Multimodal NLP for Robotics

Speech is the most natural interface humans have. We use it to coordinate in a busy kitchen, ask for help in a store, or switch seamlessly between languages in conversation. As intelligent assistants move beyond text boxes and into real-world environments, speech becomes more than a feature: it becomes the primary bridge between humans and machines.

Building a speech-enabled assistant is not just a matter of converting audio into text. Human communication carries intent, hesitation, emphasis and ambiguity. A truly capable assistant must go beyond transcription: it needs to understand meaning, follow complex instructions, reason across languages and respond in real time.

We aim to embed these capabilities into NAVER robotics services, enabling natural voice control of robotic functionalities and more user-friendly monitoring and supervision of robotic operations. From multilingual speech representations to instruction-following speech large language models, our goal is to build assistants that engage naturally across languages, environments and contexts.

Building efficient and robust speech models

For assistants to operate at scale, speech models must be both multilingual and efficient. Strong reasoning capabilities depend on strong representations.

At NAVER LABS Europe, we developed mHuBERT-147, a compact multilingual speech model that represents 147 languages within a lightweight architecture, an important capability for robotic services increasingly deployed in public, multilingual environments (airports, hospitals, office buildings, etc.) where they may face users, operators and bystanders speaking different languages. Lightweight, low-latency encoders remain essential to run robust speech understanding on platforms with limited compute and power.

We also developed Multilingual DistilWhisper for efficiency and robustness and explored how to compress large multi-task speech systems into smaller, language-specialized experts, maintaining strong performance while significantly reducing computational cost. In addition, techniques such as our unsupervised multi-domain data selection for ASR fine-tuning help improve model robustness across varied domains, ensuring that our systems are reusable across domains and services.

These foundations ensure that future assistants are not only intelligent, but also scalable, robust, and easy to deploy.

From speech recognition to speech reasoning

Understanding speech is only the beginning. Assistants must also interpret intent, handle ambiguity and act on spoken instructions.
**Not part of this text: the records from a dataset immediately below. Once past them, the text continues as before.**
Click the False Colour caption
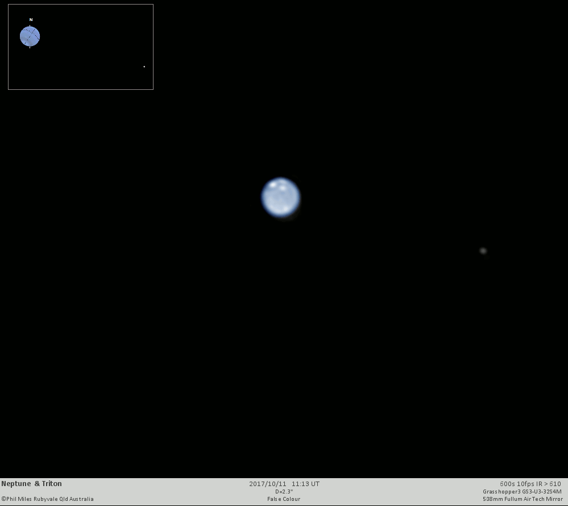Viewport: 568px width, 506px height. (x=284, y=499)
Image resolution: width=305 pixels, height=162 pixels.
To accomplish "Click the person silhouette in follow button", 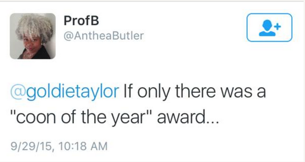I will [267, 28].
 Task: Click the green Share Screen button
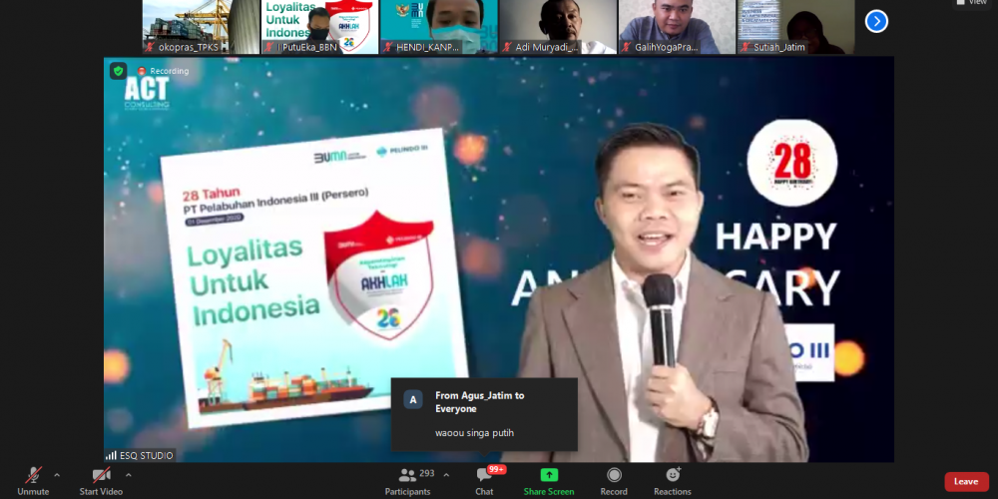549,477
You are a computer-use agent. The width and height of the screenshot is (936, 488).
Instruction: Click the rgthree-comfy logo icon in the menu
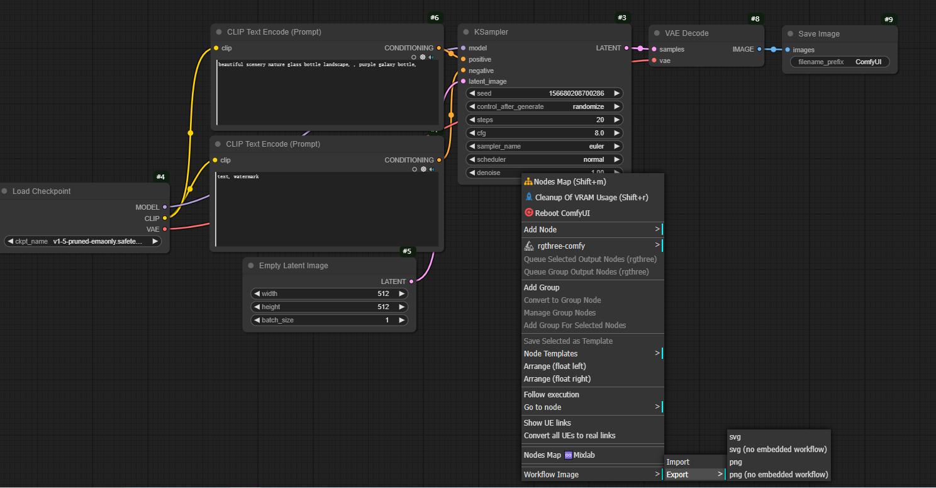pos(528,246)
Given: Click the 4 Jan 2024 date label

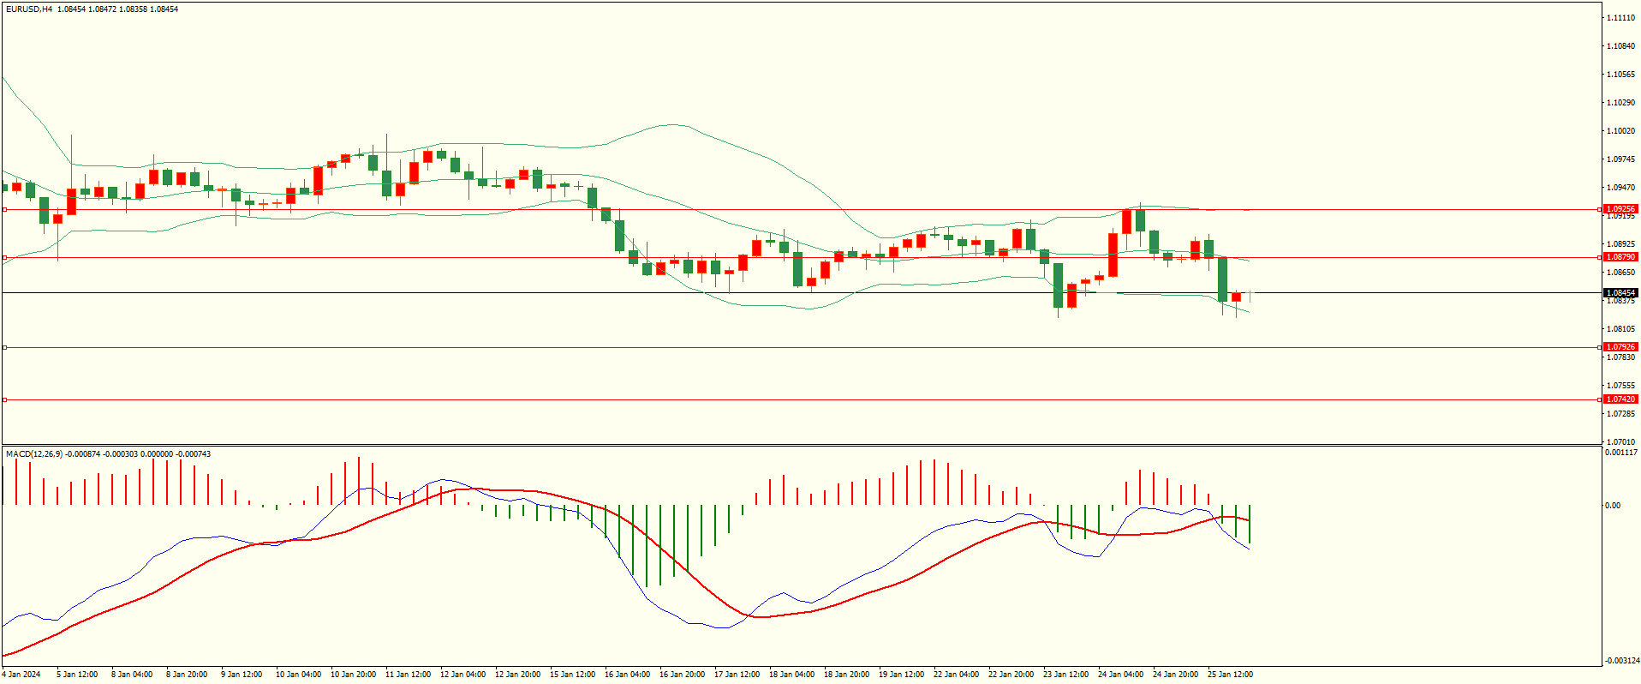Looking at the screenshot, I should 21,675.
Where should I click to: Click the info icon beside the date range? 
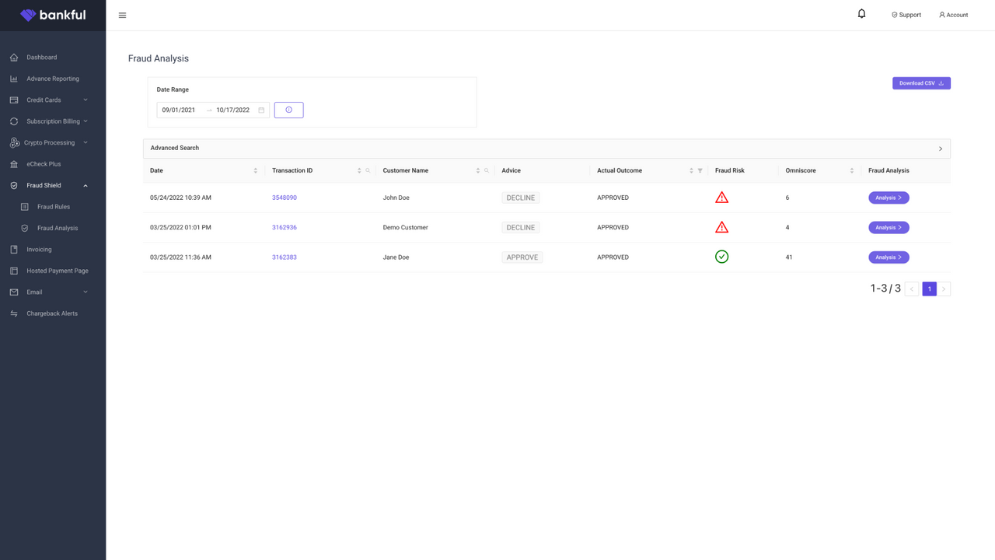pos(288,110)
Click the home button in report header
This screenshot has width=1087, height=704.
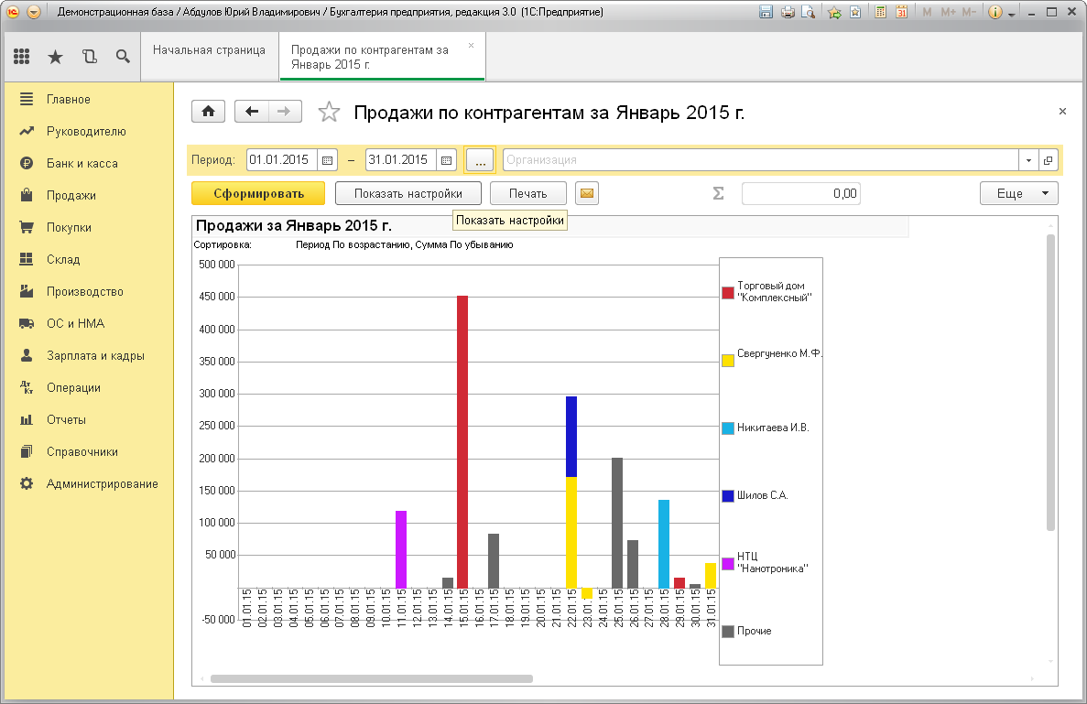(208, 112)
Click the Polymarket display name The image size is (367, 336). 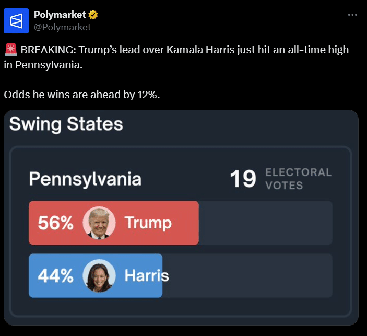point(60,15)
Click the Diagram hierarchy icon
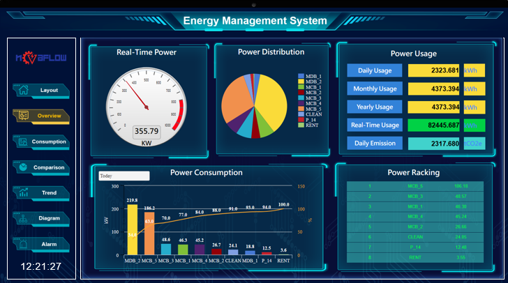Image resolution: width=508 pixels, height=283 pixels. 23,218
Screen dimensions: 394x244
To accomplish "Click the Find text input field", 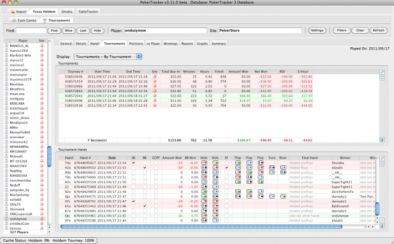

A key step toward this goal is teaching systems to understand user intent directly from speech. To support this, we introduced Speech-MASSIVE, a multilingual dataset for spoken language understanding (SLU) in 12 languages. By addressing the scarcity of SLU data, it provides models with the examples they need to move beyond transcription and toward genuine understanding.

This capability directly supports our goal of building scalable multilingual voice assistants for robotics, specifically voice-ordering bots that provide access to robotic delivery services: the models listen to a spoken request, infer intent, ask clarifying questions, translate when needed and output a structured action that triggers the delivery workflow. Our IWSLT 2023 low-resource win shows we can extend to new languages with parameter-efficient adaptation, while our IWSLT 2025 instruction-following speech LLM win demonstrates a single system that can transcribe, translate and answer questions across four languages – the core loop required for end-to-end voice ordering.

Making speech LLMs practical

Creating speech-native assistants requires balancing capability with efficiency. Large speech models are powerful, but training them can be slow and resource-intensive. We explore approaches that make it easier to train and deploy these models in research and real-world settings.

In our Tower work, we focused on extending LLMs to process speech without degrading their existing text-language capabilities. This approach enables research into instruction-following and multilingual speech systems while keeping the backbone model’s reasoning intact.

Separately, we developed SpeechMapper, a method for aligning speech representations with LLM embeddings efficiently. Unlike standard approaches, SpeechMapper does not require a full LLM forward pass during training, significantly reducing computation while still producing high-quality speech-to-embedding mappings. This makes it possible to train instruction-following speech models more quickly and experiment with new data and languages at scale.

Together, these research efforts provide complementary solutions for making speech-native assistants practical: Tower allows LLMs to incorporate speech without losing existing capabilities, while SpeechMapper enables more efficient training. Both approaches bring us closer to assistants that are intelligent, robust and scalable for real-world applications.

Toward speech-native assistants

Our ultimate goal is to create assistants that can listen, understand and respond naturally, moving beyond simple transcription or scripted responses. By combining efficient speech representations, instruction-following models and practical alignment techniques, we are building the foundations for systems that can engage in real-time interactions and handle complex spoken instructions.